Tuesday, August 6, 2013

if I wait here, will you come?

on sunday morning we looked for the place where they buried my aunt.  at 9.30 in the morning the cemetery was quiet and more impressively manicured and still than I had remembered. when we were last here we stood in the sun and waited amongst family members young and old, and some people we had never met before. I wondered how they knew her.

but on sunday the car park was empty as were the grounds, save for three people we passed standing by gravestones dotted throughout the gardens.

we had a map, my late aunt's husband is an architect and my brother had given me extra directions over email, to what was an already clear and detailed diagram. still, we got lost. there were graves with colour coordinated flowers (yellow and white), one with a pale pink balloon and one direction trinkets, some had oval framed pictures set into gravestones.

I had secretly hoped to find her myself but was relieved when tony found the place.

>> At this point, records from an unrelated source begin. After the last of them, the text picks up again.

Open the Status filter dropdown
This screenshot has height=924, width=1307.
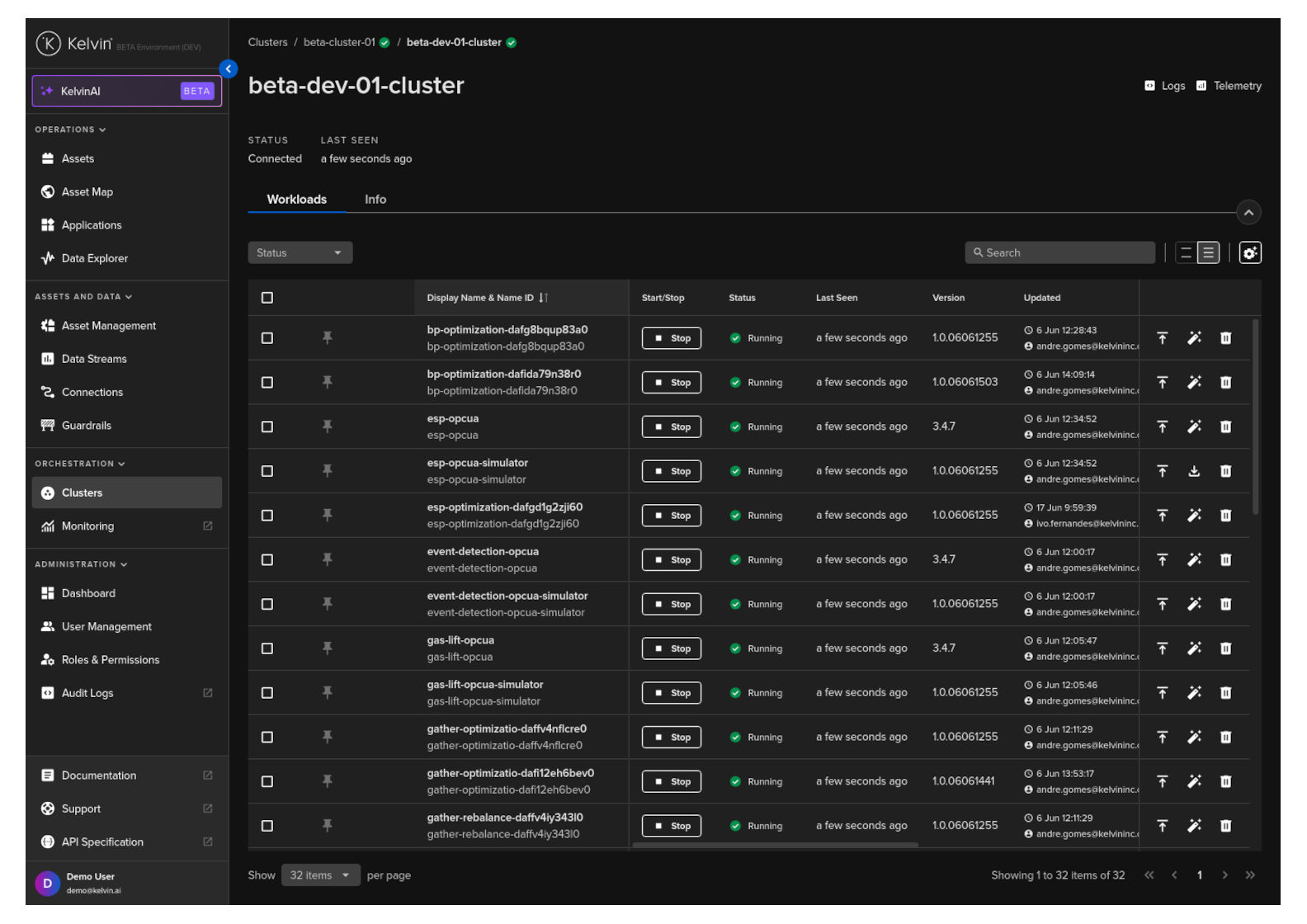coord(300,253)
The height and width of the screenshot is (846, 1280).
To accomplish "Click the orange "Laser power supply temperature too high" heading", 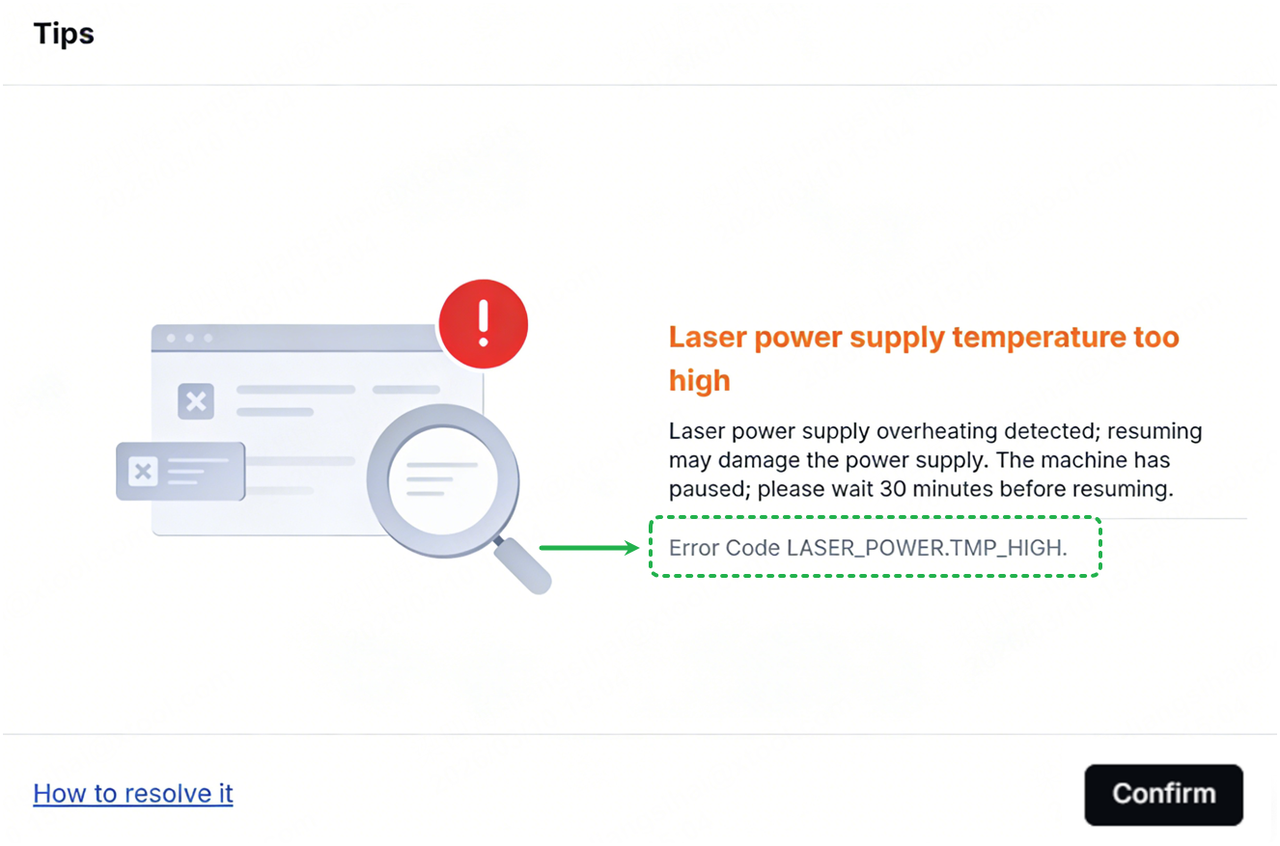I will [924, 358].
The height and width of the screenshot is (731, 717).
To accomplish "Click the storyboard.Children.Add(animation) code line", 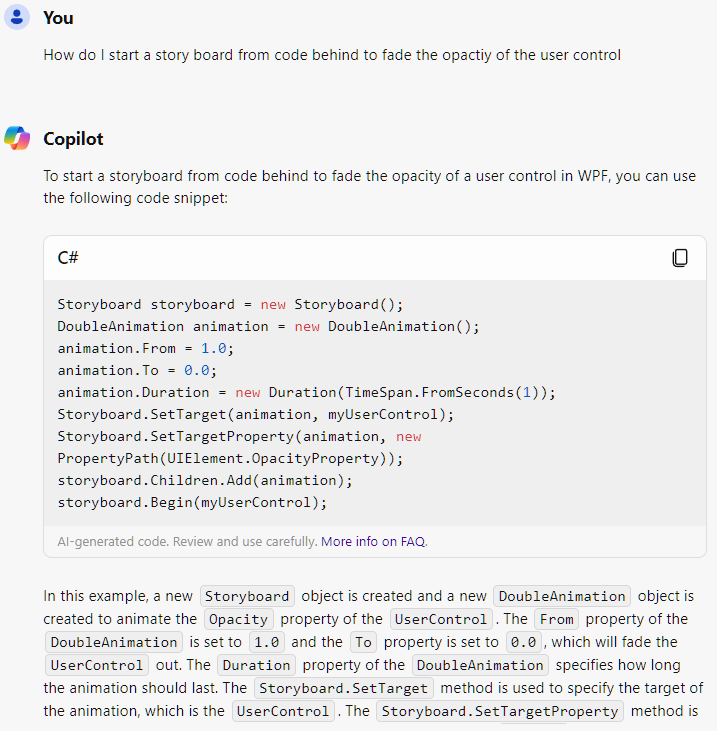I will coord(205,480).
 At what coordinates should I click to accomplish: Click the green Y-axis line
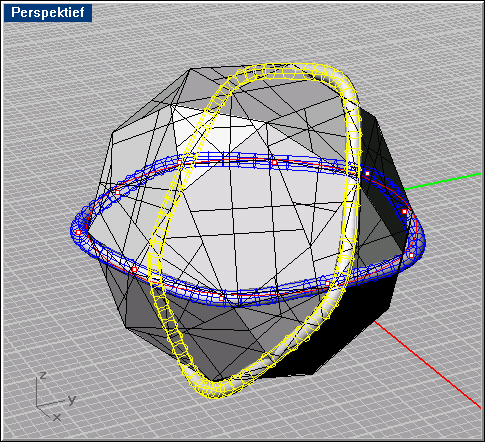[x=443, y=181]
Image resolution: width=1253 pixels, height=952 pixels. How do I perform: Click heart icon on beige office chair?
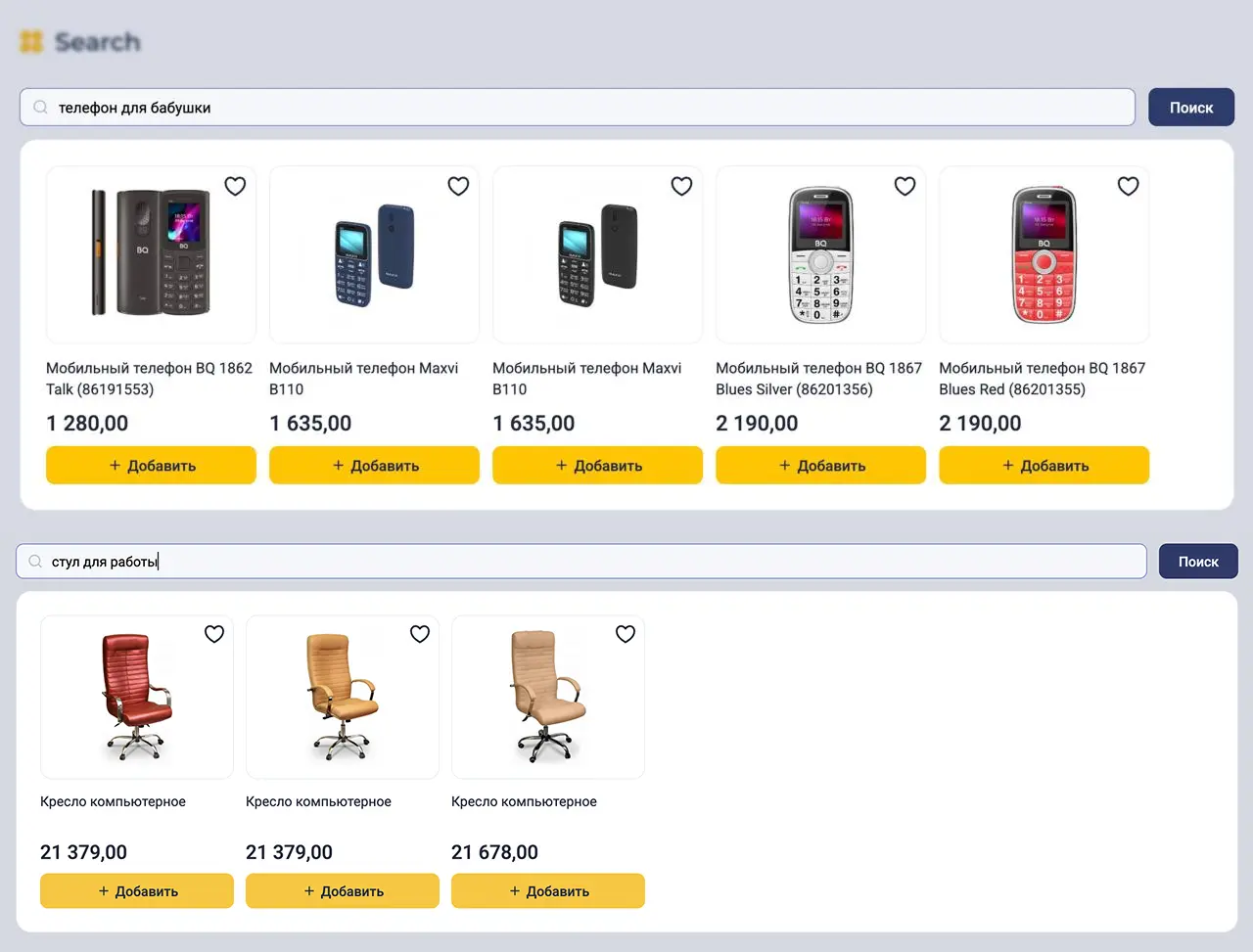click(x=626, y=634)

a big box of red roses that had bloomed rested next to the small stone marker which held a name plate. I didn't know her middle name until that moment, though it made sense being her mother's name. I stroked the rose petals as I read the name plate, suddenly desperate to touch something. I thought I had come to remember her but suddenly I craved tactility.

we returned the next day, cutting through lanes of traffic so as not to miss the turn off. we stopped at the cemetery up the road to buy flowers from the 7 days a week, 365 days a year florist.

I chose the brightest thing I could find, and something to complement the big box of roses that was already there only when we found her again, the box was gone, leaving only rose petals scattered around her stone.

I set down my box of flowers and made a groove for it in the dirt. then I quietly started work on the petals, rearranging them around her stone so none were lost or wasted on the ground. as I busied myself, a thought crept into my head. if i waited here, would she come to me?

previously I had thought it would be enough to find the place but at that moment I knew it was not.